Collected data
··········
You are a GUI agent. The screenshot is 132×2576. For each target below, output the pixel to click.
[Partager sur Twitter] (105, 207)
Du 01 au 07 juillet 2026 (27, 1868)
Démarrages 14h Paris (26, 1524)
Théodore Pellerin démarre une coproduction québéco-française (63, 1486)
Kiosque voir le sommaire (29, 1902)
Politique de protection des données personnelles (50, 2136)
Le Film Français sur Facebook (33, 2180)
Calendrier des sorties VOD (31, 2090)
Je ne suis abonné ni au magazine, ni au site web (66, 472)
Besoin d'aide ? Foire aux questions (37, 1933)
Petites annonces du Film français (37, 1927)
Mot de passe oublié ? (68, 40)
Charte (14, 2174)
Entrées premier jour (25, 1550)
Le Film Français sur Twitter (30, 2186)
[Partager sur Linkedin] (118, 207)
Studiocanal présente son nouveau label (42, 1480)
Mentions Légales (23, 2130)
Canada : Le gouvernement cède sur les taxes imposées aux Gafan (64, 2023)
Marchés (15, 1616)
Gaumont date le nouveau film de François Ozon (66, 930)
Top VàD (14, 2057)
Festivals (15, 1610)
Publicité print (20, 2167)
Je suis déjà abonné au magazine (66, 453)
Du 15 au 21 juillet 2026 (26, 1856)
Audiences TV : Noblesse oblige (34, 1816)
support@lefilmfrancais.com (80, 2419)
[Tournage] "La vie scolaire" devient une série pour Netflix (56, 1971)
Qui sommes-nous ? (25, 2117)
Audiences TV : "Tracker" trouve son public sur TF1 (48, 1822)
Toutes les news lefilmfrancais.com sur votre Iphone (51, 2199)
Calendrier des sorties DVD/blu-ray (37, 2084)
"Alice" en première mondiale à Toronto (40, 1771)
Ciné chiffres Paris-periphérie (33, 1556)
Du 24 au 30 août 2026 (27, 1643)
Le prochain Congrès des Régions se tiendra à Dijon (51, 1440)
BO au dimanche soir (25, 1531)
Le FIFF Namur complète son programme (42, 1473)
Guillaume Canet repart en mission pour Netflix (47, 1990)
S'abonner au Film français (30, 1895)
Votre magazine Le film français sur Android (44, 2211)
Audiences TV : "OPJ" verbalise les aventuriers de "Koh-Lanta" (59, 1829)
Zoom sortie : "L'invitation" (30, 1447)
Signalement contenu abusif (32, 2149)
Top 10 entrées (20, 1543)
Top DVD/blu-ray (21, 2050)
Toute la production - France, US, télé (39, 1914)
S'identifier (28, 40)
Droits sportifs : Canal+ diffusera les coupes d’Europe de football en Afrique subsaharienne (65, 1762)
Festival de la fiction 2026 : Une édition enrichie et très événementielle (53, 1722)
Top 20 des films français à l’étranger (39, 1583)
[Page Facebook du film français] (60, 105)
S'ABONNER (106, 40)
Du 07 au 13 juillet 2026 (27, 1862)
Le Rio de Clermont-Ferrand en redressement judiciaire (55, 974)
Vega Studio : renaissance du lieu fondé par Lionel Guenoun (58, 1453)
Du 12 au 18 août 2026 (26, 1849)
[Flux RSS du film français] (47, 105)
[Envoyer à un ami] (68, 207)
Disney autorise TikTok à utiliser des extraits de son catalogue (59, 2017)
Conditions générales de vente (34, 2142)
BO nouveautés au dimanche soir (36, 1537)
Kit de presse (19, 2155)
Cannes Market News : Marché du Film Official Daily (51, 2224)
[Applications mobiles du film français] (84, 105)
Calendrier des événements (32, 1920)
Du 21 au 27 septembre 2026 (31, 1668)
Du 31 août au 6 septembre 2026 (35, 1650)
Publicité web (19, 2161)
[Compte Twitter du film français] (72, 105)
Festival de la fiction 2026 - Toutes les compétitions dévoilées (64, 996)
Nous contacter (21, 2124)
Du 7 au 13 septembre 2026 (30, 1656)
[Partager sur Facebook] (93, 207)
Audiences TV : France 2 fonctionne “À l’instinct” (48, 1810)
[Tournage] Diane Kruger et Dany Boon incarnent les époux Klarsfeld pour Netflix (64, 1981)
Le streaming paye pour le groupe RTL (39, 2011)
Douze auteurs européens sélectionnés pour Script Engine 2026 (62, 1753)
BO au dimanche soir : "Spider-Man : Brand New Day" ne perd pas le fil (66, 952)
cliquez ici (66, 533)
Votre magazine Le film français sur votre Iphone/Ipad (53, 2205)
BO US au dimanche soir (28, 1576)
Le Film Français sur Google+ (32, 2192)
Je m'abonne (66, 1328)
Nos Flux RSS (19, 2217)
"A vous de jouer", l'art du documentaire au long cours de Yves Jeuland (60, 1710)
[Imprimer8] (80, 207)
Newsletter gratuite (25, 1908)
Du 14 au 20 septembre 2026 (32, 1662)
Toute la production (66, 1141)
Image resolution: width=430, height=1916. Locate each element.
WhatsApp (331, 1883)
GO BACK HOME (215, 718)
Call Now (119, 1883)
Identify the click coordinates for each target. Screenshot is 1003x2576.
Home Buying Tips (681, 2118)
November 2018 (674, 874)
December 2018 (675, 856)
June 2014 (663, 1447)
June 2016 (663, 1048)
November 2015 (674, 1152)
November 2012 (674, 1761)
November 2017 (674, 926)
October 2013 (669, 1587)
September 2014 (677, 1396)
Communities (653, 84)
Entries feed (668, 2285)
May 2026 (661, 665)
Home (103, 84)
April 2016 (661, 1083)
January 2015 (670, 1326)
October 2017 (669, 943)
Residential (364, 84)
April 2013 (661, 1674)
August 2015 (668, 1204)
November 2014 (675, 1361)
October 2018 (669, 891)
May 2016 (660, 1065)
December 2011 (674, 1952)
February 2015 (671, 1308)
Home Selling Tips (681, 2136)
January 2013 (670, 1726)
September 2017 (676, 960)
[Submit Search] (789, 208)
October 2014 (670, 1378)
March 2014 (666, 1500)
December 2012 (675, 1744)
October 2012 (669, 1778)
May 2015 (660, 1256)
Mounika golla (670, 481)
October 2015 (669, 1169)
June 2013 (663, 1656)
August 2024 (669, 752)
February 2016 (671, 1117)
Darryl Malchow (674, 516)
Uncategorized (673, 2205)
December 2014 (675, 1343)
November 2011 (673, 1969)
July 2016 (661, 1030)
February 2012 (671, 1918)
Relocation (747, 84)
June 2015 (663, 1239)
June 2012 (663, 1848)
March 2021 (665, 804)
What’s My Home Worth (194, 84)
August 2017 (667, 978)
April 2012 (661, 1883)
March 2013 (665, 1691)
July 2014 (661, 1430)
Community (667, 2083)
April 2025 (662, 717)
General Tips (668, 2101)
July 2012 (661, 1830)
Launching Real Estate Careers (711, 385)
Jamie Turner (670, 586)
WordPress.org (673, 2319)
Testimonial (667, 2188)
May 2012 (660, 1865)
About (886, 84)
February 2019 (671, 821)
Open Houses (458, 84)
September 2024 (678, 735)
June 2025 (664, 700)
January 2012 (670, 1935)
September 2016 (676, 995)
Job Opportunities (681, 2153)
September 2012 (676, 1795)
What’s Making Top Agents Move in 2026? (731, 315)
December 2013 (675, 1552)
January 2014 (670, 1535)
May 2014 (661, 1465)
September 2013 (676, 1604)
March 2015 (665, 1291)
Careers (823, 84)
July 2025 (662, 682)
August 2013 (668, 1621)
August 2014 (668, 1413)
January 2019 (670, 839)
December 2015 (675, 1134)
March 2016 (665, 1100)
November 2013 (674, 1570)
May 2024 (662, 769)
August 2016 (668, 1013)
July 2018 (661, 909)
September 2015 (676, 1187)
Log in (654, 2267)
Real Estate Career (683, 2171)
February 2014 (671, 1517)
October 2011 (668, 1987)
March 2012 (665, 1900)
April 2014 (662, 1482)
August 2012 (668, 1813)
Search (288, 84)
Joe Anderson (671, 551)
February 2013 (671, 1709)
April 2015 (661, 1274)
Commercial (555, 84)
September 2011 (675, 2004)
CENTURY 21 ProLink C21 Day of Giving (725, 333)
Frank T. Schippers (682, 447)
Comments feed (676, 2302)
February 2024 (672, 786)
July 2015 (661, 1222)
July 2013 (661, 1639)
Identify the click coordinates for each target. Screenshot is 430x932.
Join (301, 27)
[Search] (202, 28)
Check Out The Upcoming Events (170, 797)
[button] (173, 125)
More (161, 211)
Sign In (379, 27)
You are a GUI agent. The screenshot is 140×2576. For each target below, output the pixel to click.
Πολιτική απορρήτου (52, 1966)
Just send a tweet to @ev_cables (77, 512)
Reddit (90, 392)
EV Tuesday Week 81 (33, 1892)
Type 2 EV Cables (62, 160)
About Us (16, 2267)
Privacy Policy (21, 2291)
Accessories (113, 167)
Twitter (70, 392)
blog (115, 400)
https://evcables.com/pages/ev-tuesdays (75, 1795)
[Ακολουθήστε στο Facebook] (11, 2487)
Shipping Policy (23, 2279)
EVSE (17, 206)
··········
WHAT YOU NEED TO DO
Every line holding the string "Real" should be copied here, so please find those lines in the data.

SOLUTION TO THIS PROBLEM
Launching Real Estate Careers (711, 385)
Real Estate Career (683, 2171)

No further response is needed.